Most SLAs will have a percentage of allowable downtime. Imagine this is three hours per month. A significant outage could quickly fill up all the downtime specified in the SLA(Understandable by Customer).
But if a critical service has momentary interruptions at regular intervals. If it is unavailable 60 times each month for 3 minutes at a time, these service interruptions cause significant disruption to productivity.
Tip: Ensure that you report not just the total downtime for the month but also the number of service disruptions.
Time to resolve
MTTR-The mean time to resolve is the average time to resolve an incident once it is reported to the service desk, sorted by priority.
This metric relates to customer satisfaction: the faster you resolve issues, the faster your customer can get back to work.
However, anyone can easily manipulate this metric. If calls are closed too quickly, without confirming with the customer resolution is complete, the MTTR may look good—but your customers will not be happy.
This phenomenon is known as watermelon metrics. Your dashboards are green, but customer satisfaction is red when you cut & open.
Note: Rewarding increasing MTTR numbers could be counterproductive.
First contact resolution rate
First Contact Resolution (FCR) rate is the percentage of issues resolved during the first call itself, hence eliminating further calls or conversations on the issue.

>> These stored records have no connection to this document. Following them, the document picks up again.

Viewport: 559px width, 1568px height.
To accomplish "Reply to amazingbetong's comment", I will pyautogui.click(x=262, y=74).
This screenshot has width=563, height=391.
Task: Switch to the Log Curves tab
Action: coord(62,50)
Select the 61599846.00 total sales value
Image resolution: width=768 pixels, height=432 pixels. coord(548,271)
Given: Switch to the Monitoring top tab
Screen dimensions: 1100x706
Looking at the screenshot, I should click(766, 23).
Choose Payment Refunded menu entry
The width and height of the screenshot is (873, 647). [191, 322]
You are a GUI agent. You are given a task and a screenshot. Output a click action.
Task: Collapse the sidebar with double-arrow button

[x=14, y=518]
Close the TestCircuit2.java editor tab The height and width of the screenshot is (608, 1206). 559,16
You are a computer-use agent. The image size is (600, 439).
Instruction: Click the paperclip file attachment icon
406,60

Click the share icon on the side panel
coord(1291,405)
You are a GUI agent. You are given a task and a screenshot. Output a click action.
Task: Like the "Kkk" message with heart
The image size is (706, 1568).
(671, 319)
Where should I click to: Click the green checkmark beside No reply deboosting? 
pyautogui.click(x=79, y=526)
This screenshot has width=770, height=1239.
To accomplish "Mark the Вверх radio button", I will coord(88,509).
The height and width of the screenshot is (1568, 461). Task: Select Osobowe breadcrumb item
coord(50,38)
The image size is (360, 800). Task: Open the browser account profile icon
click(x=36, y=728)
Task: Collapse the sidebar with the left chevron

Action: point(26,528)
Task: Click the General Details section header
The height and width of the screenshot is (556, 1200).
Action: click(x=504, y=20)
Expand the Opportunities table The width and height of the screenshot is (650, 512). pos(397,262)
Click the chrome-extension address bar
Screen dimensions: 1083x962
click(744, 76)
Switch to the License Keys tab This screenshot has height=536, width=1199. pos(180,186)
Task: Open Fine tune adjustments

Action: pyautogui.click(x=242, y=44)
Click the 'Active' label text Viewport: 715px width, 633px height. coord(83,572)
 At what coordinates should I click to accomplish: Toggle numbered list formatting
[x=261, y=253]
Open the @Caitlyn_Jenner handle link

FCR rate results in a happy customer. It is important and save dollars because service desk resources are less costly than L2 and L3 support.
P.S: This can be manipulated like MTTR, closing calls quickly, without ensuring the resolution & customer remains unhappy.
SLA breach rate
A service level agreement (SLA) breach rate is the % of tickets that have broken an SLA. For example, if a critical ticket was resolved in ten hours instead of four hours, as required by an SLA, this ticket has breached the SLA.
Insufficient staff and capabilities of staff are the two main reasons for SLA breach. Increased SLA breach numbers usually lead to more training or more staff to prevent future breaches.
Tip: Frequent breaches indicate that the SLA is unrealistic. Renegotiate or revisit operational level agreements (OLAs) to support SLA agreements.
User satisfaction
End-user satisfaction is usually measured via a periodic survey or other mechanism.
Here also the watermelon effect plays a role. Service management KPIs(Key Process Indicators) are all looking good, the dashboards is green, but customers are still unhappy.
It shows either you’re measuring the wrong things or analyzing with a wrong lens.
Tip: The primary aim of service management is happy customers and users, meet business expectations, and enable the IT organization to progress its vision and mission. If your customers are unhappy then metrics don’t matter! Simple.
Cost per ticket
Cost per ticket (or cost per contact) is the dollar value of operating expense divided by ticket or contact volume.
Operating expenses include salaries & benefits, HW, SW, Telecom and other expenses.
While this metric won’t impact the CX(customers experience), it is an important business measure.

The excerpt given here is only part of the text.